(Collected data entries)
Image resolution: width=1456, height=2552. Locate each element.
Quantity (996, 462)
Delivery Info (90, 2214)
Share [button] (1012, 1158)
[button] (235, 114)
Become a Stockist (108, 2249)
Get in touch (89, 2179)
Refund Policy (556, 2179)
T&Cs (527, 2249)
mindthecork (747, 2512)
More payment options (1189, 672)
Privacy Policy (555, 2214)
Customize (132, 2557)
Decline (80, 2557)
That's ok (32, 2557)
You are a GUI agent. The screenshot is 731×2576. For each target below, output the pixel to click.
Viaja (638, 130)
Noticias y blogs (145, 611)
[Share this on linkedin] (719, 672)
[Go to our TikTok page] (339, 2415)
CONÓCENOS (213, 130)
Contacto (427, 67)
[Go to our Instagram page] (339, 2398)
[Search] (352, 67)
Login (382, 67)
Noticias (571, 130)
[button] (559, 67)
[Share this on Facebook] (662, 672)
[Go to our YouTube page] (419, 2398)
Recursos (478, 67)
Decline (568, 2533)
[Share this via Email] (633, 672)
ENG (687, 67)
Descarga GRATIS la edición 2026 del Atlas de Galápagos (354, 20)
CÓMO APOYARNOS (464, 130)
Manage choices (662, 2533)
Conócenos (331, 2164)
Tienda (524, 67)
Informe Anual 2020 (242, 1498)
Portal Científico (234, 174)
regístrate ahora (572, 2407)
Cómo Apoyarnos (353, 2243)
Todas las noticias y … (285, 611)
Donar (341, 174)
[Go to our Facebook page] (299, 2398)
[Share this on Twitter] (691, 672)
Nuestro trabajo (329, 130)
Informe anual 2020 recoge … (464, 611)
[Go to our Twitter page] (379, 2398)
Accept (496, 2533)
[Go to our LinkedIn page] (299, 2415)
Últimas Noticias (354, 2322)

**ACTIVITY**
Among the records above, extract exactly the lines from the line with "mindthecork (747, 2512)" to the line with "[Share this on linkedin] (719, 672)", both lines included, and leave out the rest.

**YOUR SOLUTION**
mindthecork (747, 2512)
More payment options (1189, 672)
Privacy Policy (555, 2214)
Customize (132, 2557)
Decline (80, 2557)
That's ok (32, 2557)
You are a GUI agent. The screenshot is 731×2576. For each target below, output the pixel to click.
Viaja (638, 130)
Noticias y blogs (145, 611)
[Share this on linkedin] (719, 672)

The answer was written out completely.